Check out this promotional video for St. Louis University. Click on "Be Urban" to see what I'm talking about.
It's nice to see SLU try to market their urban location; the brief shots of downtown, Midtown, and Central West End were nice and did pique my interest as a lover of cities.
But I am a little bothered by their emphasis on the amount of greenery they have, since, of course, a lot of respectable and even beautiful urban buildings came down to produce that coveted "green space".
I can only imagine the Midtown of the era between 1970 and 1995. I'm sure it was a dark place, with ever increasing vacancy and crime. Pruitt-Igoe, not too far away, had failed; the notion of "progress" as a linear flight of stairs was dying, and a whole generation of rapid suburbanization seemed to, once and for all, render struggling urban neighborhoods obsolete.
Yet SLU has torn so much of that vilified built environment down that it's difficult to describe them as products of their time--especially because their ongoing attempts to buy up all of Midtown/Grand Center and hold a monopoly over dining, entertainment, and boarding options is a terrific threat to urbanism today. Their grafting of historic buildings here and there shows the carelessness and arrogance of an amateur painter blotting out the details of a masterwork to produce a desired "cleaner" or more organized vision.
While I realize that SLU must try to increase enrollment, and thinks that this is the best strategy ("we have greenspace--lots of it--in the heart of the city!"), truly they have only held this neighborhood back and kept it from connecting the east-west spine of Downtown-Midtown-Central West End. I suppose the greater question, to me, is where are the city residents who care? I realize that the neighborhood has been drained of its non-SLU residential units long ago. Why do the citizens of St. Louis never get to dictate, at least in part, what their built environment looks like? The keys to the city are in the hands of megadevelopers and huge landowners that are not at all accountable to the citizens of St. Louis.
McKee. SLU. The Catholic Church. You name it: they own this city and have the right to do what they want with it because they receive little, if any, protest. It's time for a wider vision of St. Louis, one that sees SLU's closure of Josephine Baker Street and demolition of the Livery Stable for a surface parking lot as an affront to the City of St. Louis, not just to the Locust Business District and to Midtown.
SLU, please, follow your own advice: Be Urban!
Help develop a master plan to guide future developments. But don't dominate the process.
Encourage, do not shun, small entrepreneurs and investors from revitalizing what is left of the small- and mid-scale historic core of the neighborhood.

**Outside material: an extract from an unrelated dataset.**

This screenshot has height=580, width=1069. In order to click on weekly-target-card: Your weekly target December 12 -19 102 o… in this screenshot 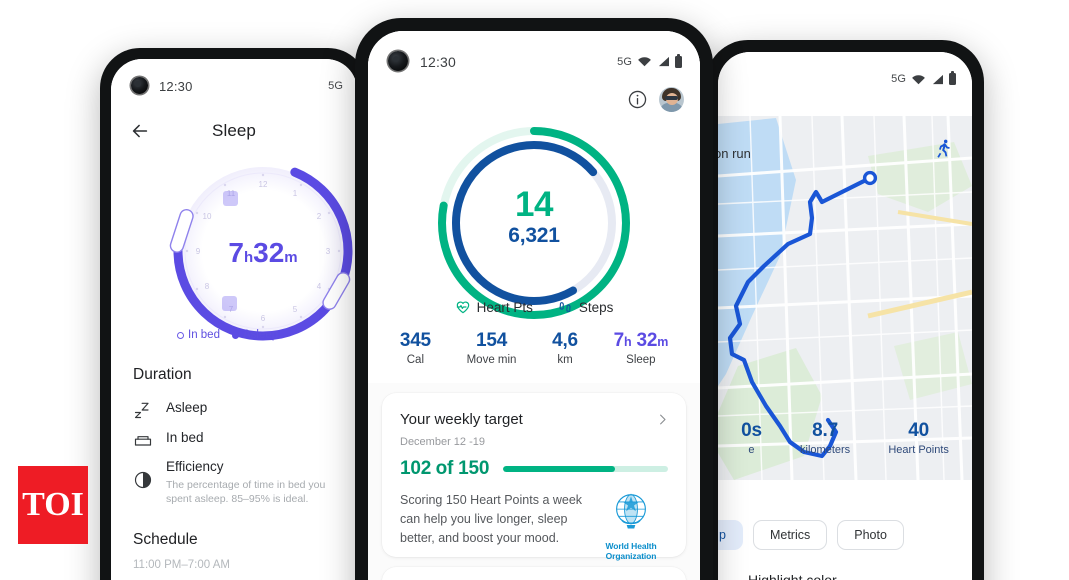, I will do `click(534, 477)`.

Do not demolish buildings for parking lots. If the campus is truly connected to those surrounding neighborhoods as was shown on the video, there is no need for a car at all, right?
Look to Olive Street between Spring and Vandeventer for future student housing, if the demand is there. Consult an architect to do so--no more historicist crap with faux-patinaed roofs.

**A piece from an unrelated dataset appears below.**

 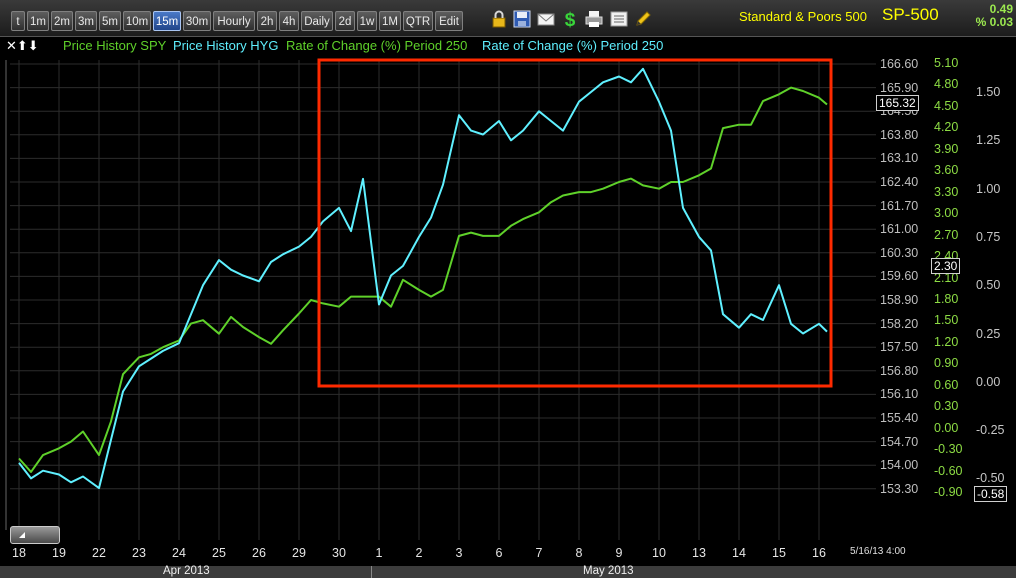 What do you see at coordinates (900, 182) in the screenshot?
I see `price-axis-tick: 162.40` at bounding box center [900, 182].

In an urban neighborhood, an overabundance of green space with no defined street walls causes a vacuous effect that is unsettling to the average urban dweller. Create intelligent green spaces that will be well used and enjoyed. Surrender dead zones to urbanization.

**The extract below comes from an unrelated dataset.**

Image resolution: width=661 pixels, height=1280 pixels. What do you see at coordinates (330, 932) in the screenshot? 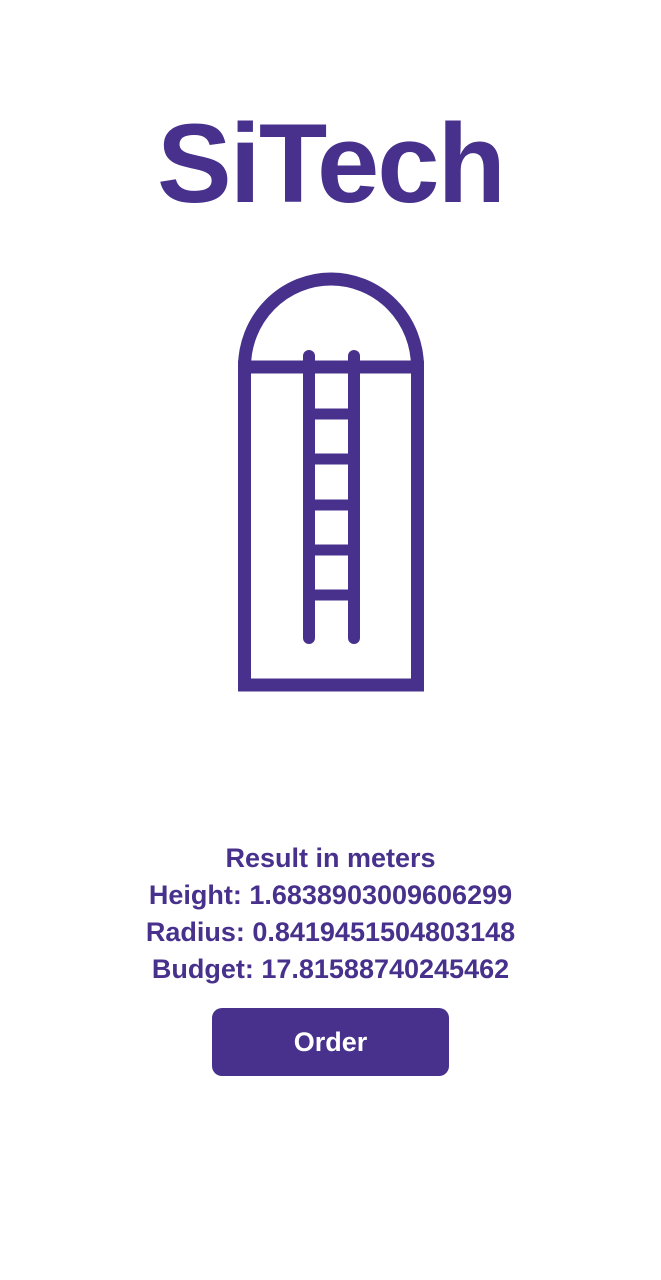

Personally, I would reopen Spring as a through-street. The corner of Spring and Laclede could then be restored, its urban buildings replaced. Even the clock tower area could be reconfigured to allow urban buildings to flank the circle.
Enough from me, though. What did you think of the video? It's nice to hear and see SLU say the words "Be Urban"; I just want them to learn what "urban" really is. Because, to me, urban is not a mere ability to see tall buildings rising from endless expanse of empty parkland from your window. Urban is a function of density, activity, visual complexity (not coherence, necessarily), walkability, et cetera--all things that Midtown is presently lacking.
LINE AND PATTERN
7 hours ago
1 comments:
Michael said that video would remind me of the idiots I went to school with--and it did! Also, did you notice that the girl from the small town in the video basically said that going to school at SLU made sure that she *didn't* have to "be urban?" And that they used the more effeminate male to talk about Central West End? And the more ethnic-looking female to talk about South Grand's ethnic restaurants? Oh, SLU.